● **MATERIAL SHOWN**
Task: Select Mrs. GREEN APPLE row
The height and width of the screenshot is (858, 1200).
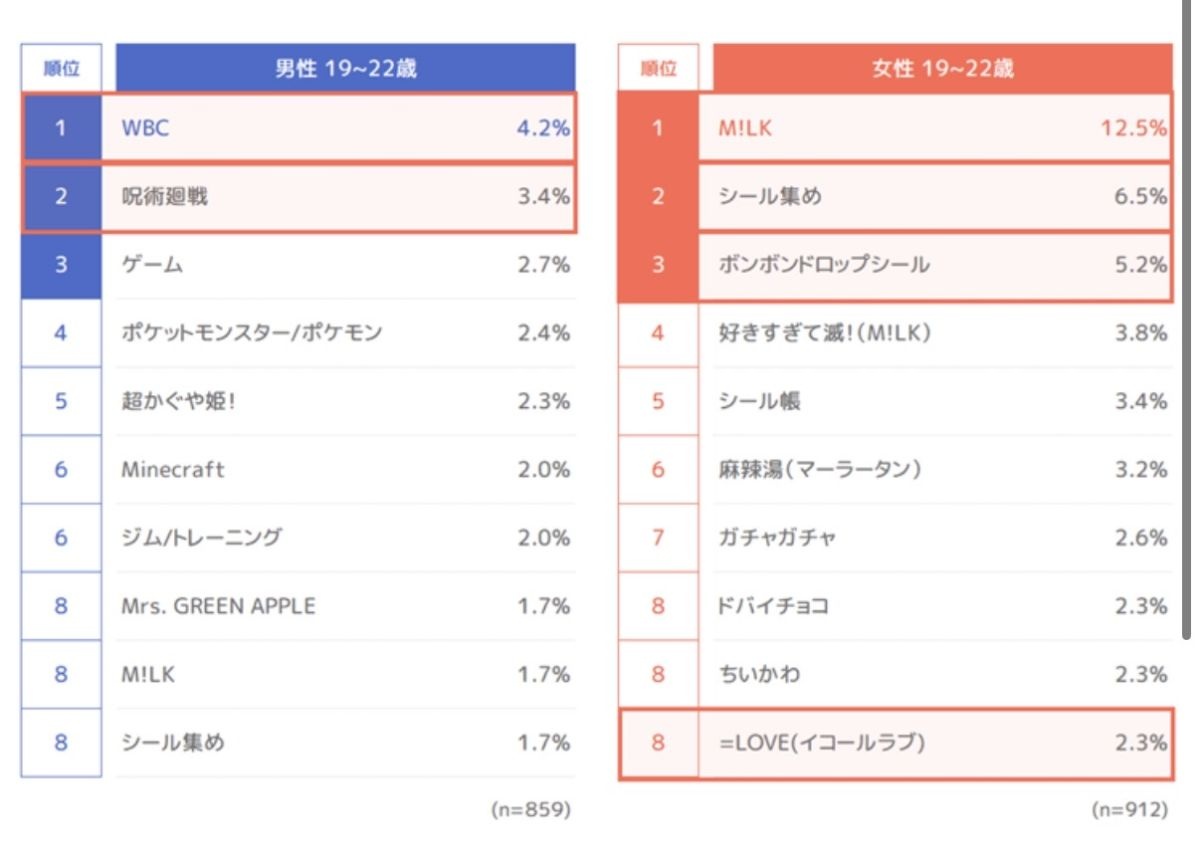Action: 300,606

...

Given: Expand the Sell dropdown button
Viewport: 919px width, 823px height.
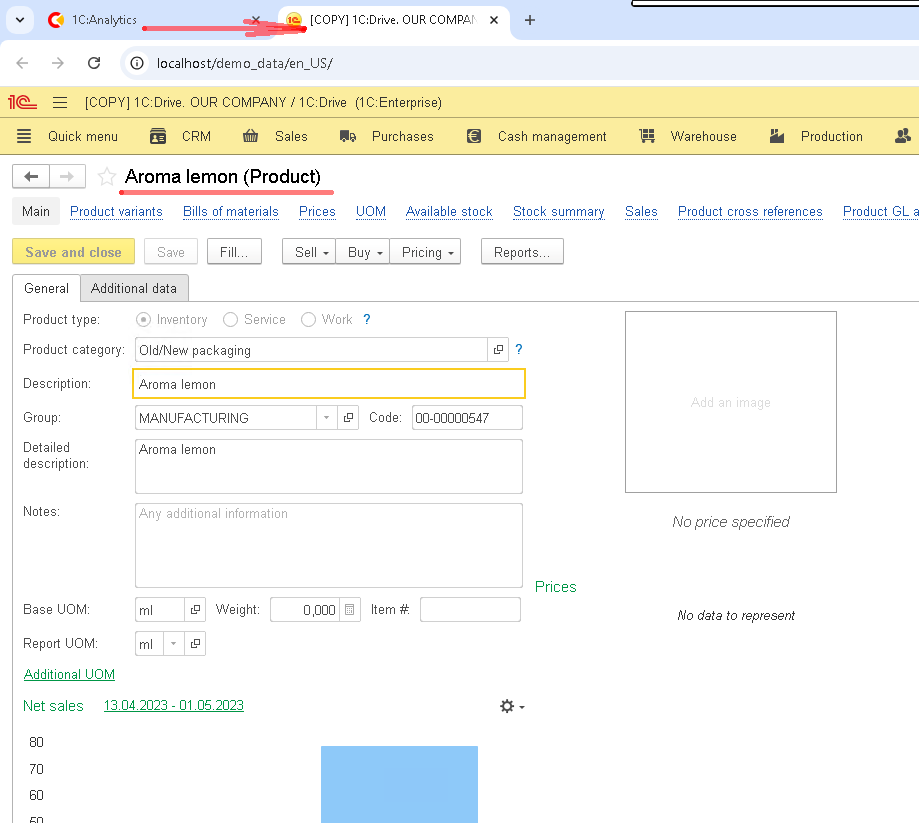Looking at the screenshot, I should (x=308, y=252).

● **CHALLENGE**
Rewrite the lines starting with the line that contains "Task: Select Mrs. GREEN APPLE row" and going on through the line that contains "Action: 300,606", requests included, moving every coordinate in the answers up by 44. Leave the pictures out.

● **REPLY TO THE TASK**
Task: Select Mrs. GREEN APPLE row
The height and width of the screenshot is (858, 1200).
Action: 344,650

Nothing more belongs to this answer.